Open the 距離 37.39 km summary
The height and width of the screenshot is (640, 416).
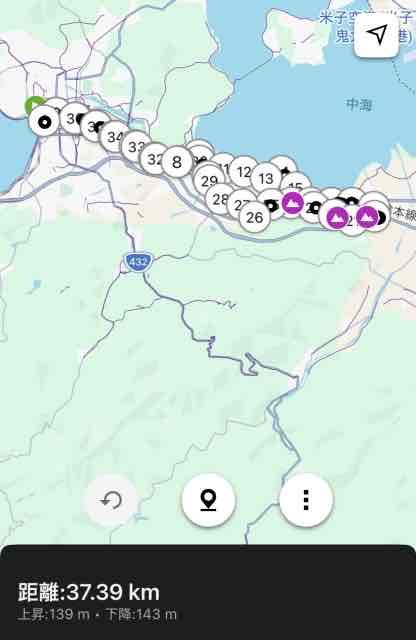click(x=89, y=592)
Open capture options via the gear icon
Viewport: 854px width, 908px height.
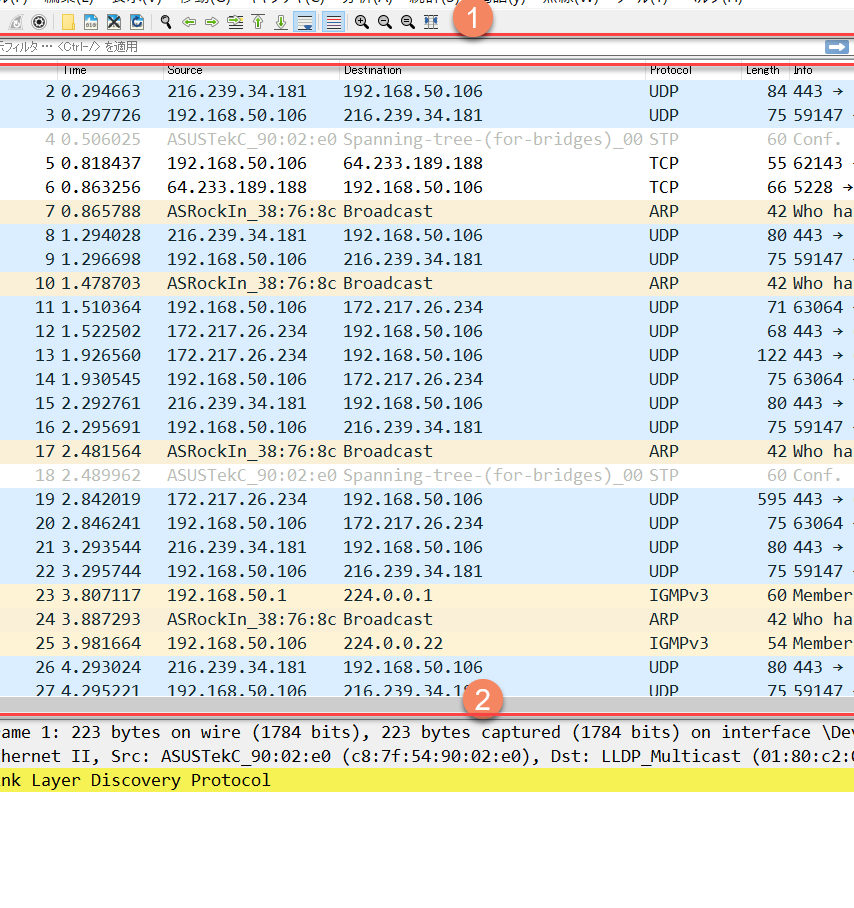pyautogui.click(x=37, y=22)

* WHAT YOU ARE ASKED TO DO
For this exercise, return the data above exactly and leave every picture out.

* YOUR SOLUTION
Open the 距離 37.39 km summary
The height and width of the screenshot is (640, 416).
click(x=89, y=592)
Open capture options via the gear icon
Viewport: 854px width, 908px height.
pyautogui.click(x=37, y=22)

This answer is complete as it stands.